Uniterra Nomad Review
There are about a thousand ways to brew a cup of coffee on the go. But espresso, specifically? That’s a little trickier, especially since multiple variables, notably pressure, need to be just right. For that reason (and because it’s one of the most unique espresso machines we’ve ever laid eyes on) we were itching to give the Kickstarter-launched Uniterra Nomad a thorough try to see how well it might fulfill our caffeine cravings both within and well outside of civilization. As it’s name hints the Nomad doesn’t rely on the electrical grid: instead you’ll need to heat some water yourself and pump its aluminum lever to get brewing. Read on for our full review.

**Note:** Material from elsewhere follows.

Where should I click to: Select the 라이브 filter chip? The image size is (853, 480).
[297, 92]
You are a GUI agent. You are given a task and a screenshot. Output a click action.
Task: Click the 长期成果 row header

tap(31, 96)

Nomad’s brightly colored looks are intriguing, to say the least. It’s made of hard plastic in green or blue and features an aluminum lever right above its water reservoir and a slightly off-angled cube that contains the coffee drawer to put the pouring coffee in your line of sight. The idea here is one of no compromise: while the pump has been shrunk and a lever mechanism seals the coffee drawer in instead of employing a traditional twist portafilter, the machine, in theory, is supposed to get every part of the process right. When filled with near boiling water, temperatures should be close to perfect. Likewise, the hand pump can easily attain the 9 bar pressure recommendation of the Istituto Nazionale Espresso Italiano, and proper grinding and tamping is important for an optimally brewed shot (though this can be sidestepped: read on). So we put it to the test.
Using the Nomad
Running the machine was simple, though obviously a bit more involved than inserting a Nespresso capsule into it and pressing one button. First, grind your beans using a proper burr grinder to a fine consistency, just like you would with any espresso machine — we used a manual Porlex, which also uses elbow grease as a substitute for electricity. Fill the filter basket with your grind, tamp it down with the included machined metal tamper, then slide the drawer in and press down the lever to lock it in and create a seal. Finally, put a cup under the spout, fill the reservoir with about 200ml of boiling water (and cap it), and start pumping, done using your thumbs on each side of the seesaw-like lever as well as your index or middle fingers for leverage under the finger braces. Uniterra recommends about twelve slow full strokes to soak the puck before pumping quickly to get the pressure up into the green “crema zone”. The pressure gauge on its top responds quickly to show you how you’re doing, and keeping it around 9 bars (plus or minus 1 bar or so) was relatively easy, in our experience, with the right grind consistency and tamping. To be fair, the latter took some adjustment since we’ve been settling for drip coffee as of late, but once the grind comsistency is right you’re all set. And the resulting espresso itself was fantastic, indistinguishable — as far as our taste buds could tell, anyway — from more traditional electric machines in taste and in crema quality.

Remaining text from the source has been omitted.